- READING PASSAGE -
Cold Seam, Warm Heart



I was apprehensive about the 25 minute cycle but that clean smell greets me when I open the washing machine door.  I breathe in deeply, closing my eyes, savouring it.  

The next bit requires more thought.


Tumble dryers make me nervous but I do my best to be in control, slowly putting things in, taking them out, running my finger along a pillow seam and returning it.  I err on the side of caution and dry the load on warm, a mid point between waiting for Godot and ruining a set of sheets that have kept me safe and warm.


Fifteen minutes for £1.  Open, check, remove, return.  Another £1.  I chat with the staff, waiting to hear the ringing noise and the slow of the drum, balancing on the edge of a wooden bench, the sound of other people’s laundry soaking into the distance as I listen to them speak.

- INFORMATION SHOWN -
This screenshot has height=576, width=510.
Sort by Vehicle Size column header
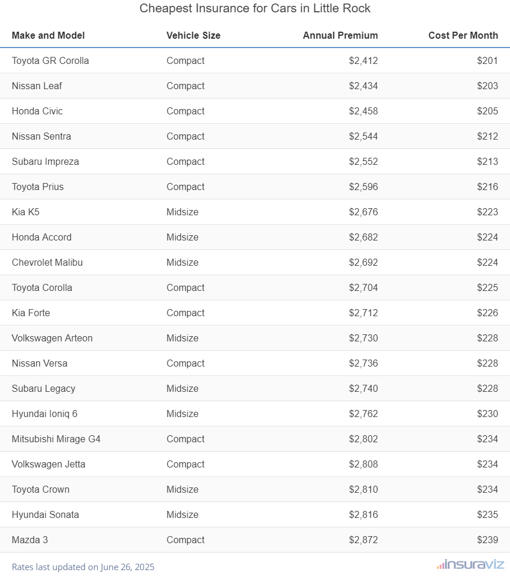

- USING THE INFORMATION -
1 > From the laundry passage, write out the text from "Cold Seam, Warm" up to and including "safe and warm.".
2 > In the laundry passage, what heat setting does the writer choose for drying the load?

- RESULTS FOR EACH TASK -
1 >
Cold Seam, Warm Heart



I was apprehensive about the 25 minute cycle but that clean smell greets me when I open the washing machine door.  I breathe in deeply, closing my eyes, savouring it.  

The next bit requires more thought.


Tumble dryers make me nervous but I do my best to be in control, slowly putting things in, taking them out, running my finger along a pillow seam and returning it.  I err on the side of caution and dry the load on warm, a mid point between waiting for Godot and ruining a set of sheets that have kept me safe and warm.

2 > Warm.